A Togliatti, les six premières VAZ-2101 sont tombées de chaîne le 15 avril 1970. Quatre voitures étaient de couleur marron et deux de couleur bleue. Elles étaient présentées sous le drapeau de la RSFSR (la république de Russie). Comme on le sait, sur les premiers modèles certaines pièces ont été importées d’Italie, y compris les emblèmes sur lesquels on trouvait le nom de Togliatti. D'ailleurs et on le remarqua heureusement à temps, les Italiens avaient fait une erreur et remplacé le signe mou - le 4ème caractère du mot Togliatti - par un R. Le logo fut redessiné.

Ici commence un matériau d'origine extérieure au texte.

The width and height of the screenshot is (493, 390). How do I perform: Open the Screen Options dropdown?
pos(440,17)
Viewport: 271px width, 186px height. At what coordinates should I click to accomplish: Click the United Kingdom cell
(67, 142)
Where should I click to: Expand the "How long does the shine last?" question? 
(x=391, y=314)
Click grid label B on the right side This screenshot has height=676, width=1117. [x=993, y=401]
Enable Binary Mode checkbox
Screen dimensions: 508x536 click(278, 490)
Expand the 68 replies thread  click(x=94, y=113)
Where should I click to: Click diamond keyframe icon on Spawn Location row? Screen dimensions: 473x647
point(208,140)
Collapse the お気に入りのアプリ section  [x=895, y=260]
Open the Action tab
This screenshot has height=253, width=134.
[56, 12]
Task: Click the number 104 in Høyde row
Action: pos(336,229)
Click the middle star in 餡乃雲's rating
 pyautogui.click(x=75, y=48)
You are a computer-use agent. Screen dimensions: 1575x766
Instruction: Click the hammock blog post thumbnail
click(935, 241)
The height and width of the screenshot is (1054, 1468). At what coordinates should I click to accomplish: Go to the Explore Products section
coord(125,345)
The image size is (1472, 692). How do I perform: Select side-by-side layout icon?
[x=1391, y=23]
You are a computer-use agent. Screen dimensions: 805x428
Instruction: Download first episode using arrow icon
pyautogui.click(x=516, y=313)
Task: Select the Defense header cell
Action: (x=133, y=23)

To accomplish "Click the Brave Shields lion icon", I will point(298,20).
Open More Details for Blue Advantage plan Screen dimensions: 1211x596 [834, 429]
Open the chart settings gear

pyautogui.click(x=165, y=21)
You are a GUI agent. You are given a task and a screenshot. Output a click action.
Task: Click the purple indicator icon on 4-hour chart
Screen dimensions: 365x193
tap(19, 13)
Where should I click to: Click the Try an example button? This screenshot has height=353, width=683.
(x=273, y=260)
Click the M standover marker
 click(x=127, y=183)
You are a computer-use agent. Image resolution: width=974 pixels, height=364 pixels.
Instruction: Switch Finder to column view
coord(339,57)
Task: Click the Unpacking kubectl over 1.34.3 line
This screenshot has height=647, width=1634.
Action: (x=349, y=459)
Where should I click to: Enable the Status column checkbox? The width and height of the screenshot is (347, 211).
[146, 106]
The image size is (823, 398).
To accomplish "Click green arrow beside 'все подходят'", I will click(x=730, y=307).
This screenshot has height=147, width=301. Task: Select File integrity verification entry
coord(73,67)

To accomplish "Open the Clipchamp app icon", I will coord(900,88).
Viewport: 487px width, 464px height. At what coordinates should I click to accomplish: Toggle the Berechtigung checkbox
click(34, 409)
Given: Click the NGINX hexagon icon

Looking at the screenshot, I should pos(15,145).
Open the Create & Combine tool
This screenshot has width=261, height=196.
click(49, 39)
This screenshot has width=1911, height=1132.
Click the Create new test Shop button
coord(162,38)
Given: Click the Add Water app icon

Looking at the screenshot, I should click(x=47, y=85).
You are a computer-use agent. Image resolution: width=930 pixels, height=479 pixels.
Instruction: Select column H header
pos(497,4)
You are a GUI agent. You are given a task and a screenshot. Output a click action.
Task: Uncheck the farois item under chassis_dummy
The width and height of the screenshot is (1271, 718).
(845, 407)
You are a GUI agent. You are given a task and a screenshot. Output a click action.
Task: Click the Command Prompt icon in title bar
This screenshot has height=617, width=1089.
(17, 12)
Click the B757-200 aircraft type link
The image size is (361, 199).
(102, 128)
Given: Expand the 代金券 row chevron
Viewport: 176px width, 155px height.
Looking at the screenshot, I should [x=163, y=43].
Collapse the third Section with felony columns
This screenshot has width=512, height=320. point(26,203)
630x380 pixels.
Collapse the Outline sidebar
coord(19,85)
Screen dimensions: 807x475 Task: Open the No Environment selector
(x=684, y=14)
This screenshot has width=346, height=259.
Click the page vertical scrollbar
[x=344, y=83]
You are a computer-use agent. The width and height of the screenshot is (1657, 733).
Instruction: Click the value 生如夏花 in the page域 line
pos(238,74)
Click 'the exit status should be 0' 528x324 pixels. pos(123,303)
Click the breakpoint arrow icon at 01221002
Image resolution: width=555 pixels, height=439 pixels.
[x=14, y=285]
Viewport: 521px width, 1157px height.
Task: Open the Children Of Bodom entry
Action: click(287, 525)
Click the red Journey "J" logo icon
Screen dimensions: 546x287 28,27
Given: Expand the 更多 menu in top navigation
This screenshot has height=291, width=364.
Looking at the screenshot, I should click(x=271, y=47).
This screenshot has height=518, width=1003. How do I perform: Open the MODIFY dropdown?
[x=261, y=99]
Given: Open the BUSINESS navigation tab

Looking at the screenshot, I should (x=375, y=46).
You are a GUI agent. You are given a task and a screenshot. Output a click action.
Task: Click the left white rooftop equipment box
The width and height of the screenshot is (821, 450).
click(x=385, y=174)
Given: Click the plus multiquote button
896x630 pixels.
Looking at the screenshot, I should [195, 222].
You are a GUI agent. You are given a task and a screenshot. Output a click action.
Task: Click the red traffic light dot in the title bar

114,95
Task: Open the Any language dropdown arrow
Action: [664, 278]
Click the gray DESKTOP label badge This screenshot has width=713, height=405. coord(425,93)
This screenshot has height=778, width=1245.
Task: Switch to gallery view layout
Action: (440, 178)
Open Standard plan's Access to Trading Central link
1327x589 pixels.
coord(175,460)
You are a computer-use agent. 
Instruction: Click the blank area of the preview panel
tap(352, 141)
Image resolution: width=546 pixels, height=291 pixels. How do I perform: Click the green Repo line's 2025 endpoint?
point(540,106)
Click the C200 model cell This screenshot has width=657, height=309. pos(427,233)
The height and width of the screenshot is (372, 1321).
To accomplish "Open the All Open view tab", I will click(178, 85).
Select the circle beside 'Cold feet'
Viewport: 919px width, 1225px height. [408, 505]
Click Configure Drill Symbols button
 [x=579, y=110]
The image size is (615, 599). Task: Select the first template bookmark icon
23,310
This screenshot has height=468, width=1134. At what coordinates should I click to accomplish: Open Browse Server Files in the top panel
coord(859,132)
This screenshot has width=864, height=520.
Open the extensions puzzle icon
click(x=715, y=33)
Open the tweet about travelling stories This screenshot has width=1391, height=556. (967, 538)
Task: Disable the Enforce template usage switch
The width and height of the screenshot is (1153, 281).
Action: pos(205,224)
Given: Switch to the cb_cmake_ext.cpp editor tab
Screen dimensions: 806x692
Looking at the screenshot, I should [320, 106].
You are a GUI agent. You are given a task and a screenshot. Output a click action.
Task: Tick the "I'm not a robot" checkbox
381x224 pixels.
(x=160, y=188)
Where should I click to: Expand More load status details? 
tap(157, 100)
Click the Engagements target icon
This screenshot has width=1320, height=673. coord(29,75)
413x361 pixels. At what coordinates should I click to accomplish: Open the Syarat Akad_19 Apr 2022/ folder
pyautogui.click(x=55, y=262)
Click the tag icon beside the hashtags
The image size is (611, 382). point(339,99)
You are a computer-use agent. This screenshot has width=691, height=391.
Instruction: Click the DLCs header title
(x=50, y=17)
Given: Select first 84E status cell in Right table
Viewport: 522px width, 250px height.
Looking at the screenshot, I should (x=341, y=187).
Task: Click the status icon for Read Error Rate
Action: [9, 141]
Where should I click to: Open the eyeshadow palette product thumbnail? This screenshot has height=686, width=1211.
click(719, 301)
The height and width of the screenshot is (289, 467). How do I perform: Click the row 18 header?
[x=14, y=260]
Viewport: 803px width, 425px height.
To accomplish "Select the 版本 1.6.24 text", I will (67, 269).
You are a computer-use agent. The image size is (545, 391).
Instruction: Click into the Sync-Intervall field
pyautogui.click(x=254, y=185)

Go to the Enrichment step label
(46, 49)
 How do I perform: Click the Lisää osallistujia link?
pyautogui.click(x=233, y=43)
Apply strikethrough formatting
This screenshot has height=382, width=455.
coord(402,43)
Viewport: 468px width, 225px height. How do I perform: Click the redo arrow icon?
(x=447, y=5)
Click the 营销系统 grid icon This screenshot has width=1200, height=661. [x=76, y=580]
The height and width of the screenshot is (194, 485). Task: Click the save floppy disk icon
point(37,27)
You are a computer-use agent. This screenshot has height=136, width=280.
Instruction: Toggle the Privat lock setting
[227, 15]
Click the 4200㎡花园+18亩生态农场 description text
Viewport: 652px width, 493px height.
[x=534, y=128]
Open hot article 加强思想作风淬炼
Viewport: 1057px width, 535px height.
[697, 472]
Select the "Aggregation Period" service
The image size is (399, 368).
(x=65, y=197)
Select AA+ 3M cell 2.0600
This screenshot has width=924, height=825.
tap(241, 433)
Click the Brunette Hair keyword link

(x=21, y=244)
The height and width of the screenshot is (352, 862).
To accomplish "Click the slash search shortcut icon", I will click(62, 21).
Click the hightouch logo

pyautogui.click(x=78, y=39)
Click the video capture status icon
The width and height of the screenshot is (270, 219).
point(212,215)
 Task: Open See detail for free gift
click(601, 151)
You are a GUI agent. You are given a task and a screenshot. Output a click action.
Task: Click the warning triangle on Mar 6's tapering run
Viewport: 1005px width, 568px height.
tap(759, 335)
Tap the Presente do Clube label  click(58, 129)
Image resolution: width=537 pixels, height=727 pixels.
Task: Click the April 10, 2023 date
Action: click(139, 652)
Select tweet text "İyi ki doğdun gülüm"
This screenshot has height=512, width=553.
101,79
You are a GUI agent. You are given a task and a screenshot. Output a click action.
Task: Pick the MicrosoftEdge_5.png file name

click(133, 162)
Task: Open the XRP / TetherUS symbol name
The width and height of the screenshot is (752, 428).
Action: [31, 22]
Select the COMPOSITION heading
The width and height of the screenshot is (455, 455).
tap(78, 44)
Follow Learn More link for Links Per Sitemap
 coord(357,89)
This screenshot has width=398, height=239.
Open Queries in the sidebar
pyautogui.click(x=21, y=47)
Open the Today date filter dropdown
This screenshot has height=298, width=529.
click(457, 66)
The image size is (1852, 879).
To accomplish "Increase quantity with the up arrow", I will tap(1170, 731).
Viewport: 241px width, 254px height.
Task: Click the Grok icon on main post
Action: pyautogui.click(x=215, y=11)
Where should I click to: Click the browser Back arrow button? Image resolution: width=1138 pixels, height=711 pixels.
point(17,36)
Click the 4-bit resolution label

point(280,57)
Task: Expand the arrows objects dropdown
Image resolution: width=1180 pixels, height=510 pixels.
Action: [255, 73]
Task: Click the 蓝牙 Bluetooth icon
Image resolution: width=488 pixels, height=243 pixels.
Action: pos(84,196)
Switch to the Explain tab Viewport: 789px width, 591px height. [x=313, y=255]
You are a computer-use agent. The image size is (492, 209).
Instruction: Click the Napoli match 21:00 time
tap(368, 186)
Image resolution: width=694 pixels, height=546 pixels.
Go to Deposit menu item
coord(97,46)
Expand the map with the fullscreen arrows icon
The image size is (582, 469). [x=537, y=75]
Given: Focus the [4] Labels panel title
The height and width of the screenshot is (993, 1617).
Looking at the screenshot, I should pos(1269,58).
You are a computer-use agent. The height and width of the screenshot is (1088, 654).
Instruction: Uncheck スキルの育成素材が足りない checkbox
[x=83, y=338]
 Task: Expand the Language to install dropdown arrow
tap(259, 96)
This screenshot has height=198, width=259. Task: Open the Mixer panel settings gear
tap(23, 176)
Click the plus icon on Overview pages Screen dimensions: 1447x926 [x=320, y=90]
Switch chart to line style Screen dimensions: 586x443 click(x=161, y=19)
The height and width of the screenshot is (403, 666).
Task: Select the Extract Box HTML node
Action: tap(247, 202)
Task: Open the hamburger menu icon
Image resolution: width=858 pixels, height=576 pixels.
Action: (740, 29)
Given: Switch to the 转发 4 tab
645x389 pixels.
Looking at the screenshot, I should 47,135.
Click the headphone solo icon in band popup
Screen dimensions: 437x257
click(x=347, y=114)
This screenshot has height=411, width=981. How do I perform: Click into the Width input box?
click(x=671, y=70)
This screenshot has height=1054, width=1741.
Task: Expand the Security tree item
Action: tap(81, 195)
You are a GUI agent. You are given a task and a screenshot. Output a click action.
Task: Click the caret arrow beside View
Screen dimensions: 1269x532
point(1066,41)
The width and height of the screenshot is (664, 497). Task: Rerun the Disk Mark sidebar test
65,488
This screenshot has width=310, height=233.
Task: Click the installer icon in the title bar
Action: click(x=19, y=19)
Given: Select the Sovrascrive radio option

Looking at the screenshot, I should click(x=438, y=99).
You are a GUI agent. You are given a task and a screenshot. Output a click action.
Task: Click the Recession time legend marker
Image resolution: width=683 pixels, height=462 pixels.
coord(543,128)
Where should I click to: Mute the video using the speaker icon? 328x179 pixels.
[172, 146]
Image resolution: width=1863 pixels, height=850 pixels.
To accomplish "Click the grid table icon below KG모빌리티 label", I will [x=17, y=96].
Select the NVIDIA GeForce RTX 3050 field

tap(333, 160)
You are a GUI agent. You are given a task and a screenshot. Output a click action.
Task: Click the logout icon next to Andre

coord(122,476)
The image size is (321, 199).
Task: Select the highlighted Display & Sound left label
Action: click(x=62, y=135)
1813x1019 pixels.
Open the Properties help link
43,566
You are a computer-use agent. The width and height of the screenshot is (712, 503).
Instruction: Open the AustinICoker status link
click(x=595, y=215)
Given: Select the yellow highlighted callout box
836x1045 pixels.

Fin de 1970, l'usine avait assemblé 21,000 voitures et en 1984, quand la production s'arrêta, on en avait fabriqué 2,702,657 exemplaires.

Quelques citations de la presse internationale de l'époque :

"Le Kremlin, gardien fidèle de l'idéologie marxiste, n'a pas hésité à conclure un contrat avec une grande entreprise capitaliste... Le diable capitaliste a donc fait son apparition dans le paradis communiste ! Après avoir proféré toutes sortes d'insultes à l'adresse du capitalisme, à la veille du 50ème anniversaire du régime soviétique, la Russie ne pouvait trouver rien de mieux que de s'appuyer sur les techniques capitalistes pour augmenter la vitalité de ses concitoyens. Cela n'a aucun sens de parler de la renonciation des principes communistes mais le progrès aura inévitablement des répercussions sur l'idéologie. Le Kremlin n'a même pas essayé de se sauver la face..." (Il Lavoro, Italie, 14/05/1966)

"Être propriétaire d'une voiture est pour le citoyen soviétique actuel une réalité insaisissable, comme rêver d'avoir son propre avion pour un simple habitant à l'Ouest. L'industrie automobile de l'Union Soviétique jusqu'à présent moribonde devrait croître de manière significative quand la future usine Fiat fonctionnera à pleine puissance" (Der Tagesspiegel, Allemagne, 06/05/1966)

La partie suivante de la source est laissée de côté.